Слева, где бьется сердце. Инвентаризация одной политической идеи - страница 10
Для того чтобы примкнуть к одной из политически раздробленных групп, мне не хватало мужества, а честно говоря, и времени, поскольку я был старательным студентом, ориентированным на высокие результаты, хотел иметь хорошие оценки, но не всегда мог легко справиться со всем. Некоторое время я присматривался к Международной марксистской группе (GIM). Теперь уже не скажу, были ли это троцкисты или маоисты (Google говорит, что это были троцкисты Четвертого интернационала; в любом случае это лучше, нежели маоисты). Но потом я отказался от этой затеи и был – активным быть необходимо – избран в совет объединения теологов, а вскоре и его спикером. Тогда это, скорее, считалось приспособленчеством. Более радикальные среди нас шли в студенческий парламент и другие органы «организованного студенчества» и самоуправления, как это тогда называлось. Сохраняя все еще некоторую застенчивость, я вносил свой вклад в политическую деятельность в качестве редактора газеты нашего профессионального сообщества под названием «Кукушкино яйцо» (Kuckucksei). Недавно я еще раз просмотрел все пять номеров этого тюбингенского периодического издания (потом выпуск этой газеты был прекращен), не в последнюю очередь спрашивая себя, не встретятся ли там некоторые революционные статьи из под моего пера, за которые мне сегодня было бы стыдно.
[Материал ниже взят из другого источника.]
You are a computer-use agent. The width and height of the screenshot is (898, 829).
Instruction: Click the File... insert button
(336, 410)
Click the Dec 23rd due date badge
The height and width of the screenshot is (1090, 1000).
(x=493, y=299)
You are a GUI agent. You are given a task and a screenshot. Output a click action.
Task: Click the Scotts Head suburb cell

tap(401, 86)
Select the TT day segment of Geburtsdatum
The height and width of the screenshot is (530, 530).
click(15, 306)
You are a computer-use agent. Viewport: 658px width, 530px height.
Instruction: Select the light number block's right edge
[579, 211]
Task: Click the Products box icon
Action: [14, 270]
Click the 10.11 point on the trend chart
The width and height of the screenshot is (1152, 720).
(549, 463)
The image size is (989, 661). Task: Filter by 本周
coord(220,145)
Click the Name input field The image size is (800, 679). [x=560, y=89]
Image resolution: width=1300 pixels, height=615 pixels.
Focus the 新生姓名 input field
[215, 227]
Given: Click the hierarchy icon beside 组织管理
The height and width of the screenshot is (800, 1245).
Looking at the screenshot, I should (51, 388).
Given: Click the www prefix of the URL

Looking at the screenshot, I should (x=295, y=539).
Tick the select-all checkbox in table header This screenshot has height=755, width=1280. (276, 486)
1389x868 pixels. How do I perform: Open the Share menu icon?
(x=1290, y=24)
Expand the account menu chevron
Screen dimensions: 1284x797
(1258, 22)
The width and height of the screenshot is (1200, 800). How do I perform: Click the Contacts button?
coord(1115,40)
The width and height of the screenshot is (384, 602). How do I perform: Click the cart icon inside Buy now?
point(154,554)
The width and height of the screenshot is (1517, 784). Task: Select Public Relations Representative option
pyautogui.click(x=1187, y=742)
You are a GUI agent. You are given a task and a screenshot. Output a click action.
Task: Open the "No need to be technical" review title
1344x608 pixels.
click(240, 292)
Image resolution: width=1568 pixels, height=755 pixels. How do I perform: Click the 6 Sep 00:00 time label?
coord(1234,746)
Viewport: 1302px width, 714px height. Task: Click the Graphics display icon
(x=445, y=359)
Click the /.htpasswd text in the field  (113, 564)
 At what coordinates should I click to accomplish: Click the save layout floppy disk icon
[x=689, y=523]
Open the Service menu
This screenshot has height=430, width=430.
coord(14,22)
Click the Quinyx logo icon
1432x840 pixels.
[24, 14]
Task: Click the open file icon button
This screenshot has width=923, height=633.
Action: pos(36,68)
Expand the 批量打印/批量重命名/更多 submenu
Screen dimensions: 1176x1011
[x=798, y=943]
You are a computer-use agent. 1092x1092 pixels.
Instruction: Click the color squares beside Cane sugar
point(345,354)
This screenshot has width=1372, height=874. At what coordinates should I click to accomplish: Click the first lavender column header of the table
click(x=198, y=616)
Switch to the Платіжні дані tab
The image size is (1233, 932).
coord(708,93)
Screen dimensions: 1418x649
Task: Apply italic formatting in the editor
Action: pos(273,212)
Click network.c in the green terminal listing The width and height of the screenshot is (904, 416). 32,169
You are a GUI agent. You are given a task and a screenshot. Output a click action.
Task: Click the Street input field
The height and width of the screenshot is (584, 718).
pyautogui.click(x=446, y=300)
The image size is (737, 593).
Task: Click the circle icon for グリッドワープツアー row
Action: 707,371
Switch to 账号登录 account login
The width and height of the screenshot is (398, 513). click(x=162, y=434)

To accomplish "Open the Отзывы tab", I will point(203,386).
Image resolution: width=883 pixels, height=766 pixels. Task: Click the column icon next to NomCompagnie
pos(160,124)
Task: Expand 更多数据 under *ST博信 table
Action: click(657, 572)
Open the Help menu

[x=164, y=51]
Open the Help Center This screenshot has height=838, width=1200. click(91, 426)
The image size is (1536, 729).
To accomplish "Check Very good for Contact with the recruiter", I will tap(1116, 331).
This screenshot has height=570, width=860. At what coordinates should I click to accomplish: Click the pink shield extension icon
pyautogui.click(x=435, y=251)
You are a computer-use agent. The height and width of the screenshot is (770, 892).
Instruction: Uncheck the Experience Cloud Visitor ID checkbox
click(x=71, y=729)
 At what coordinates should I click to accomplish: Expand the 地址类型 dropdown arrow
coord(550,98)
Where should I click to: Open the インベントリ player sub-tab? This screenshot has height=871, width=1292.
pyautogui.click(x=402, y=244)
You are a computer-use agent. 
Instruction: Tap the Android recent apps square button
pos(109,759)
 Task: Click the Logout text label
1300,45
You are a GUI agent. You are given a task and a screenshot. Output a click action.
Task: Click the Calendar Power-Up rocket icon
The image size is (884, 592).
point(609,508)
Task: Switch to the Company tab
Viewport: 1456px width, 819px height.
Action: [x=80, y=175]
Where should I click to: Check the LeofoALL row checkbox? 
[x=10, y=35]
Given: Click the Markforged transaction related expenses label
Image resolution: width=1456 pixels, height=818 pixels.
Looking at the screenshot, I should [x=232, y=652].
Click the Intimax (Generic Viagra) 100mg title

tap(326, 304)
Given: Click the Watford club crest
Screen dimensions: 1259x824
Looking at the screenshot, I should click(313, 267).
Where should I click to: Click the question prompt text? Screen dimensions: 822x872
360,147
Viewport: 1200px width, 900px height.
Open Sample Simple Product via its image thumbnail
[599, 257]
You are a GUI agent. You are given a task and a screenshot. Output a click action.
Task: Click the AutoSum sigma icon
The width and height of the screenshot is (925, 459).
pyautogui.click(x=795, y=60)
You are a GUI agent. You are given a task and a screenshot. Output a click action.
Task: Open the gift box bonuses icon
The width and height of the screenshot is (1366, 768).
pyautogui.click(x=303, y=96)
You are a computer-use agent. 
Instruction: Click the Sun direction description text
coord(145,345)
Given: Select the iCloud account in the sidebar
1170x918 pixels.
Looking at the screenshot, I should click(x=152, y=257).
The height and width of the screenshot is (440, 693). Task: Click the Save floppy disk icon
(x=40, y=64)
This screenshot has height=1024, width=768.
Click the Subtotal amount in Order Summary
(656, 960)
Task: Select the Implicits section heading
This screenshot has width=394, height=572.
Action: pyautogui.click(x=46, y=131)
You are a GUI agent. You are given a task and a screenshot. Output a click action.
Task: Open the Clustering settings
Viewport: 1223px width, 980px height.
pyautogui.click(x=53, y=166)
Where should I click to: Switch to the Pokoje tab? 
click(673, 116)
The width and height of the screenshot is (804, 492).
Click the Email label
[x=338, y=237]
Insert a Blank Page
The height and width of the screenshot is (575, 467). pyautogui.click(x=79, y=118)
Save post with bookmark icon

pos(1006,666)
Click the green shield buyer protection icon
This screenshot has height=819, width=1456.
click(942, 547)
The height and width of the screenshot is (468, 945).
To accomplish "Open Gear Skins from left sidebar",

«При чем здесь, собственно говоря, стыд?» – спрашивает меня одна знакомая, которая на одно поколение моложе меня, и призывает меня проявлять немного больше уважения к самому себе. Это на самом деле похоже на чтение старых дневников: не только записи оказываются незнакомыми, часто даже исчезнувшими из памяти. Но и те чувства, которые автор тогда испытывал, делая записи – и переживая описываемые события. Но надо ли по этой причине сразу испытывать чувство стыда? Может быть, достаточно отстраниться от былого и с должным уважением признать того другого, кем ты когда-то был. Злопамятных не любят. А быть злопамятным по отношению к самому себе чуть ли не намного хуже.
То, что мы тогда печатали с помощью портативной машинки на восковых матрицах и потом вручную четыреста раз «гектографировали», было, как выяснилось при перечитывании, не таким уж и страшным. Там можно было прочесть много жаргонных выражений, которые тогда звучали на каждом углу, например призыв «Христиан за социализм» сразу в первом номере: «Мы выступаем против системы власти капитализма, чья толерантность и готовность к переменам сохраняются лишь до тех пор, пока не возникает угроза для ее интересов, связанных с получением прибыли». Интересным в этом мне сегодня представляется аллегоризирующая персонализация капитализма. Что мы могли тогда представлять себе под этим конкретно? Единственным конкретным предпринимателем, которого я знал, был владелец фабрики по производству отопительного и сантехнического оборудования по фамилии Мюллер, дружелюбно-сдержанный господин, отец моего школьного приятеля Михаэля, в чьей штуттгартской фирме Stumpf & Müller я подрабатывал во время школьных каникул. Соединять фланцами трубы между собой было очень трудным занятием, часам приходилось утром тикать ужасно долго, пока стрелки не приближались к девяти – первому перерыву на отдых. Рабочие хохотали над старшеклассником. Об интересах капиталиста Мюллера, касающихся извлечения прибыли, я тогда особенно не задумывался. Но я знал, что я сделаю все, чтобы в будущем не надрываться рабочим на фабрике.